**** Ausgewählter Auszug ****

"Als ältester nachweisbarer
Grundherr ist nach späteren Urkunden der Bischof von
Augsburg zu erschließen. 1357 werden zum ersten
Male zwei
Höfe in Kriegshaber beurkundet, die als bischöfliche
Lehen an
Augsburger Bürger verliehen wurden und dem Aufgebot des
bischöflichen Kämmerers von Wellenburg unterstanden.
Während für den einen bischöflichen Hof
(Mittelbauerhof)
die Augsburger Familien Hagenohr, Lieber und Egen (von Argon) als
Besitzer auftreten, erscheinen für den anderen (Marstallerhof)
die
Wohlfahrt und die Ilsung, von denen das Lehen 1391 an das
Hl.-Geist-Spital überging". (
Quelle
A: Seite 175).

****

### Aufgabenstellung
Bitte schreiben Sie aus dem Auszug über die Höfe in Kriegshaber alles von „die Augsburger Familien“ bis hinunter zu „A: Seite 175).“ wortgetreu ab.

**** Gesammeltes Material ****

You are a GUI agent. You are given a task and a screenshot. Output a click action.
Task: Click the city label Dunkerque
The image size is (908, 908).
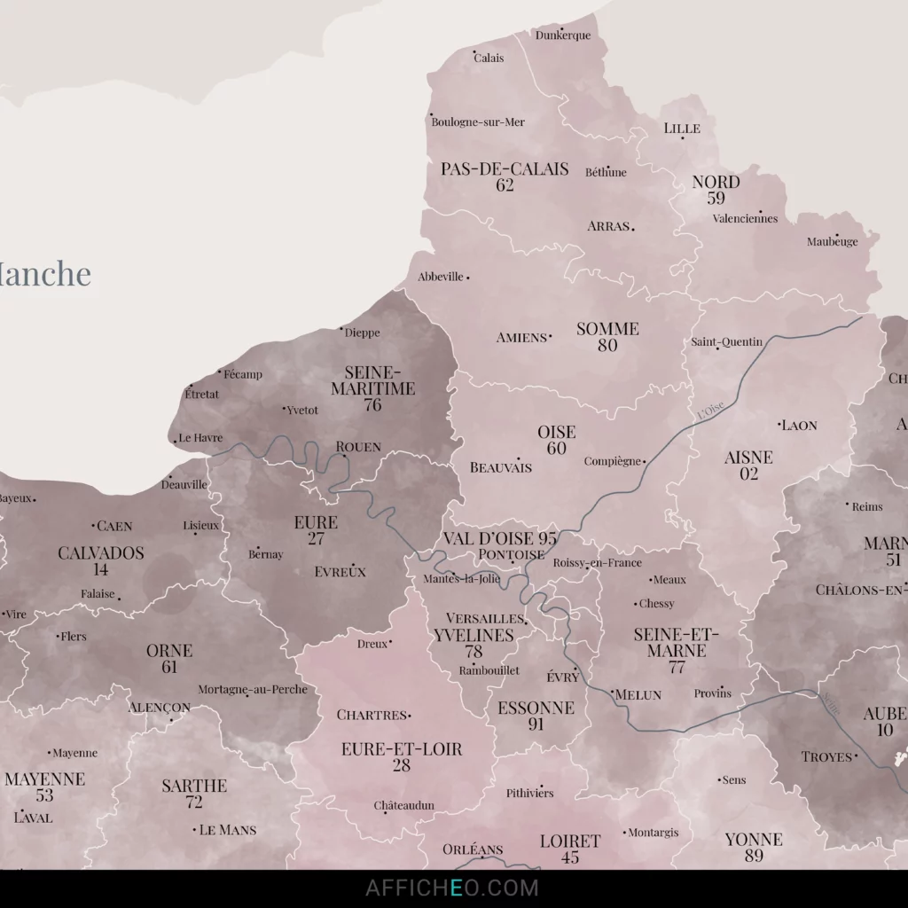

****

### Lösung der Aufgabe
die Augsburger Familien Hagenohr, Lieber und Egen (von Argon) als
Besitzer auftreten, erscheinen für den anderen (Marstallerhof)
die
Wohlfahrt und die Ilsung, von denen das Lehen 1391 an das
Hl.-Geist-Spital überging". (
Quelle
A: Seite 175).